▸ **PROMPT**: The data are to be restated in full, exactly as presented.

▸ **AVAILABLE DATA**:
+-------+

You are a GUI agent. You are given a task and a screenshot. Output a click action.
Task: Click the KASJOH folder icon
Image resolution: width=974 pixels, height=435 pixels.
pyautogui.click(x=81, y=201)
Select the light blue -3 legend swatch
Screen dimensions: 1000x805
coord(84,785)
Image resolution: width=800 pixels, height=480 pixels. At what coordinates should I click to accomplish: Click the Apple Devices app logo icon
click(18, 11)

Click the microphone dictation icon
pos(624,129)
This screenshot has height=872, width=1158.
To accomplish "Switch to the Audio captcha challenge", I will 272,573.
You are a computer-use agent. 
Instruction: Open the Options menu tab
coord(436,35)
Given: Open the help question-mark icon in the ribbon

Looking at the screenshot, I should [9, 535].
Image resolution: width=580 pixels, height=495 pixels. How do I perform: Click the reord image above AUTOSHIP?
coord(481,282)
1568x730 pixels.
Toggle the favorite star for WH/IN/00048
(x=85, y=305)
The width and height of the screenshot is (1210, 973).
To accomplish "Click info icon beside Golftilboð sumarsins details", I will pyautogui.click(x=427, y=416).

+-------+

▸ **WRITTEN SOLUTION**:
You are a GUI agent. You are given a task and a screenshot. Output a click action.
Task: Click the KASJOH folder icon
Image resolution: width=974 pixels, height=435 pixels.
pyautogui.click(x=81, y=201)
Select the light blue -3 legend swatch
Screen dimensions: 1000x805
coord(84,785)
Image resolution: width=800 pixels, height=480 pixels. At what coordinates should I click to accomplish: Click the Apple Devices app logo icon
click(18, 11)

Click the microphone dictation icon
pos(624,129)
This screenshot has height=872, width=1158.
To accomplish "Switch to the Audio captcha challenge", I will 272,573.
You are a computer-use agent. 
Instruction: Open the Options menu tab
coord(436,35)
Given: Open the help question-mark icon in the ribbon

Looking at the screenshot, I should [9, 535].
Image resolution: width=580 pixels, height=495 pixels. How do I perform: Click the reord image above AUTOSHIP?
coord(481,282)
1568x730 pixels.
Toggle the favorite star for WH/IN/00048
(x=85, y=305)
The width and height of the screenshot is (1210, 973).
To accomplish "Click info icon beside Golftilboð sumarsins details", I will pyautogui.click(x=427, y=416).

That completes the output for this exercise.